Сегодня большой праздник. Из окрестных деревень, дальних и близких, приехало в монастырь много народа. Все у обедни. Около моего дома и дальше по березовой аллее стоят запряженные в телеги крестьянские лошади с бубенцами и колокольчиками. Лошади машут головами — идет неумолкаемый светлый перезвон колокольчиков и бубенцов. Ударили к «Достойно», и все перезвоны потонули в густом, тягучем гудении большого монастырского колокола. И когда последние звуки его волнами таяли в воздухе, опять выплывали серебряные перезвоны бубенчиков.
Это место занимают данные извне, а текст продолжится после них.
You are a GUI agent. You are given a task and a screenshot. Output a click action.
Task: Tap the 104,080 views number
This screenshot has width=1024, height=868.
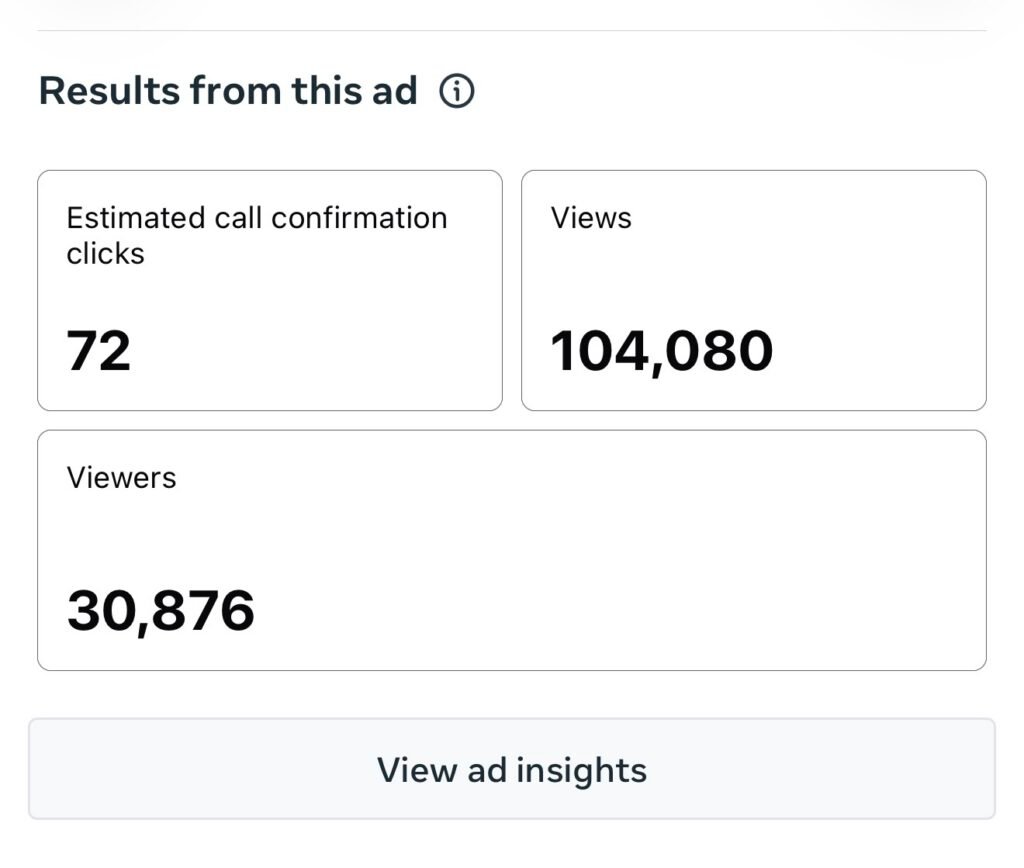[662, 351]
Среди тепла, света, гудения колоколов и пения колокольцев вставало в душе радостное, праздничное настроение, такое, какое бывало лишь в далеком детстве. Веселый дружный звон больших колоколов: обедня кончилась. Народ степенно идет из церкви. И после весь день в душе было музыкальное праздничное настроение. Когда настала предвечерняя тишина, беззвучно пели цветы, пели деревья, тонко звеня, пели комары и мошка, пел душистым запахом дикий шиповник. Лениво позвякивали колокольцы обратного ямщика. Шли шагом лошади по пустынной лесной дороге. Где-то далеко-далеко за озером куковали две кукушки разом.